To mark 18 years since Section 28 was repealed, Just Like Us has released a report on teachers’ attitudes to LGBTQ+ inclusive education. A total of 17% of 6,179 primary and secondary school teachers said they feel uncomfortable discussing LGBTQ+ topics with students despite 2020 government guidance to include LGBTQ+ teaching in every school’s curriculum.
Primary school teachers were most likely (19%) to feel uncomfortable discussing LGBTQ+ topics, despite OFSTED requiring primary schools to teach children about LGBTQ+ families.

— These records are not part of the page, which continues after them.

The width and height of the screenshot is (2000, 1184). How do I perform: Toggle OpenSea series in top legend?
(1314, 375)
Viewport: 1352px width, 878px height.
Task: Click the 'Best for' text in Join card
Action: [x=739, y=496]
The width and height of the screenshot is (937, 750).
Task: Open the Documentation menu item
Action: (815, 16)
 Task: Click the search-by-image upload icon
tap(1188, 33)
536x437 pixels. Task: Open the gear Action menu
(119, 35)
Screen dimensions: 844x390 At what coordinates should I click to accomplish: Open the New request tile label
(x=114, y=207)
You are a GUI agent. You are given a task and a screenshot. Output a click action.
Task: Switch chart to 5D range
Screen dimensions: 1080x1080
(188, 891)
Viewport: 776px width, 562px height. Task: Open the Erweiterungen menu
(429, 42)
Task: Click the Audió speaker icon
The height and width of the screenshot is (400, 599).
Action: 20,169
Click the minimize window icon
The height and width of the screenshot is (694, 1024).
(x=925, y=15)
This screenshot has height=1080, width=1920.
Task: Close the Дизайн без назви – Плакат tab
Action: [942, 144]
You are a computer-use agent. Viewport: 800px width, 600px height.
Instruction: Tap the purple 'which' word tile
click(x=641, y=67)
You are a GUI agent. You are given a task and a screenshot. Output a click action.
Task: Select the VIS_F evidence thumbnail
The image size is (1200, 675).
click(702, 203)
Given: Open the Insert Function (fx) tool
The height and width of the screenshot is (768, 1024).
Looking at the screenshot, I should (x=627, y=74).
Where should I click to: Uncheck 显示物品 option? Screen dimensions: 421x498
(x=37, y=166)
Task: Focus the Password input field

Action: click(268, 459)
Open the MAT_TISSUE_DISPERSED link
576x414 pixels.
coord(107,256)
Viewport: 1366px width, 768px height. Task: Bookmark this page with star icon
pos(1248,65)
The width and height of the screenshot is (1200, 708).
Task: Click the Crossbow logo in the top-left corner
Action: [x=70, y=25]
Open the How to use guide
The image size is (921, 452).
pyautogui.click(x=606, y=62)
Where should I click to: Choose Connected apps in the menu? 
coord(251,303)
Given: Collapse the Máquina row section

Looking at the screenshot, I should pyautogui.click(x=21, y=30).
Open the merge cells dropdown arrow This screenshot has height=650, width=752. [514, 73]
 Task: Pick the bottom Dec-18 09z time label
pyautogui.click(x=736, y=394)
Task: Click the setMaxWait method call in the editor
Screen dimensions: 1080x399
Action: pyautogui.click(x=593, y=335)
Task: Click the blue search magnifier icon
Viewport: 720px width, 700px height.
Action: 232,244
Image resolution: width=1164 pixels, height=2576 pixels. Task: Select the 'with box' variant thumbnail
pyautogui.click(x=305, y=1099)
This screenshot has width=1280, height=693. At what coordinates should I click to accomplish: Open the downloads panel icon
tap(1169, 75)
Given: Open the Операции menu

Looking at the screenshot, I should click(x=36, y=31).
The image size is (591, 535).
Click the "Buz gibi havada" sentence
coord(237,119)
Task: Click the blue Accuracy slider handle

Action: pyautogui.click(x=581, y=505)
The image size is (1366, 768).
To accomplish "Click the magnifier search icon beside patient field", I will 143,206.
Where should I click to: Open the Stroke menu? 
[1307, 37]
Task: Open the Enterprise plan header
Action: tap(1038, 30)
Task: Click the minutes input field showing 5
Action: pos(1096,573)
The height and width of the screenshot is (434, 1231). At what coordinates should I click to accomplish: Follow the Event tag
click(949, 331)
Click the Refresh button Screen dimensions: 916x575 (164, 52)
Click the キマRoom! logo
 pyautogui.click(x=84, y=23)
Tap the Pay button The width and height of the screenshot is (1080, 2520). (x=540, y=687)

On the other hand, only 29% of all teachers said that they felt “completely comfortable” talking about LGBTQ+ topics in the classroom, with 25% of primary school teachers expressing this feeling.
Introduced under Margaret Thatcher’s government, Section 28 prohibited local authorities, including schools, from discussing any topics that were considered to ‘promote homosexuality’. Although it was repealed in 2003, chief executive of Just Like Us, Dominic Arnall, said: “Clearly things have not changed as much as we like to think and, as a result, growing up LGBTQ+ is still unacceptably tough.”
He continued: “Having silence around LGBTQ+ topics only results in shame, stigma and students feeling that they don’t belong in school…It is essential the government provide support and clear guidance for schools on supporting LGBTQ+ young people.”